Dad chuckles and his dark eyes shine. He’s given this look a hundred times to my brothers, but never to me. Fuck me—is that pride?

“I’ve talked to the administration at Worthington. You can return to school, and I’ve talked to the admissions office at the University of Louisville. They’re willing to review your application again.”

Gaped mouth. A couple of breaths in. “You know I was suspended for fighting, right?”

“Yes. But over the last few weeks, something has happened inside you. Something that didn’t happen inside me until I was in my twenties. You’re coming alive and I want to be a part of it.”
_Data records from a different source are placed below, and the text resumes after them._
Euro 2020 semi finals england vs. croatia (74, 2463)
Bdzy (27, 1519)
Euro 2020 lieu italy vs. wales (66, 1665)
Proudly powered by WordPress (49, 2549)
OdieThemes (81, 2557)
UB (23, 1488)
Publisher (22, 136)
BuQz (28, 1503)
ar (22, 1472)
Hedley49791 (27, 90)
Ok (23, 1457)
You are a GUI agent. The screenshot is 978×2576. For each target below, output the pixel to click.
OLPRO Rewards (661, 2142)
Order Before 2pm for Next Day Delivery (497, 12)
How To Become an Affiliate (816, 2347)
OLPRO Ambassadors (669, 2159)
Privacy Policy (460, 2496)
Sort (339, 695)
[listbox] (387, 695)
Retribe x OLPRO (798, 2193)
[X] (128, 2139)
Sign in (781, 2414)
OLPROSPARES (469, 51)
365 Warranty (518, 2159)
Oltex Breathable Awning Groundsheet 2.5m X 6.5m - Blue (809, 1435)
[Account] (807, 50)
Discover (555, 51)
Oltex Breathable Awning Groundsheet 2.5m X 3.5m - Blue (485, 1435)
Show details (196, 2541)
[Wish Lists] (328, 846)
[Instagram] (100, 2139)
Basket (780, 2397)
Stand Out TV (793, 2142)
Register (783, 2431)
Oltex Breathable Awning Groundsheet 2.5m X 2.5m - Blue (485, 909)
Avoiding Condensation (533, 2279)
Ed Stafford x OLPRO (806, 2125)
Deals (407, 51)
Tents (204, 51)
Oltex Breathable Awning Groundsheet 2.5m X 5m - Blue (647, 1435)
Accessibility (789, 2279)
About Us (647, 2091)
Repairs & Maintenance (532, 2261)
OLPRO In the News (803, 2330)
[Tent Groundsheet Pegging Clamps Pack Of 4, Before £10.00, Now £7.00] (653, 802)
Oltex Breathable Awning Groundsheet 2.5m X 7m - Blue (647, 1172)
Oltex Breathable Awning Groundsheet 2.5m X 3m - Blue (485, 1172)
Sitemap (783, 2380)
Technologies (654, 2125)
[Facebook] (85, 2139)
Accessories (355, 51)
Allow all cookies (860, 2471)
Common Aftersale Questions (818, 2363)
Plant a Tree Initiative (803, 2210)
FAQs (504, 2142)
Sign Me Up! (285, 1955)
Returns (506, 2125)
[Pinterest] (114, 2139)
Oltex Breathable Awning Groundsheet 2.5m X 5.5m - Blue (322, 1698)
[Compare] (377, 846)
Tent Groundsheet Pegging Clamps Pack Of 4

Wait... “Twenties? I thought you and Mom met in your freshman year of college.” The tale was one of those all-American love stories. The well-brought-up boy and girl fall in love over a shared love of education, money and extracurricular activities.

Dad’s eyes flash to mine and I slump back in my seat. “You lied.”

He rolls his neck and his silence confirms the truth. “Did you even meet at college?”

“No,” he answers. “I know what I’m talking about and I don’t want you to repeat my mistakes. Let me help you.”

For the past two months, everything has been bleak and dark and now there is light. I was stupid before. Made stupid choices. Had a future I willingly threw away. Then I discovered hunger and loneliness and my lone salvation was Haley.

Haley. “I’ll stay at Eastwick and graduate there.”

His face falls. “Worthington is one of the best schools in the state. A diploma from there will open countless doors for you in the future. Eastwick has nothing to offer you.”

It has Haley. “I’m staying there.”

“Are you scared you can’t make the same grades at Worthington? Apply yourself like you have there. The problem has always been within you, and you’re finally motivated.”

My skin crawls like I’m being cornered in a dark alley. “I’m motivated at Eastwick. I like it there and I’m staying.”

“Is this over the girl?”

My chin lifts. “You mean Haley?”

“I sent you into a situation where you could have made every wrong choice and instead you found a way to clean your life up. If we’re mirrors of each other, take my advice. This is a honeymoon period. You’ll do well at first but then sink under the bad influences. You’ve got the motivation now. Let’s get you back to where you belong and keep you from backsliding.”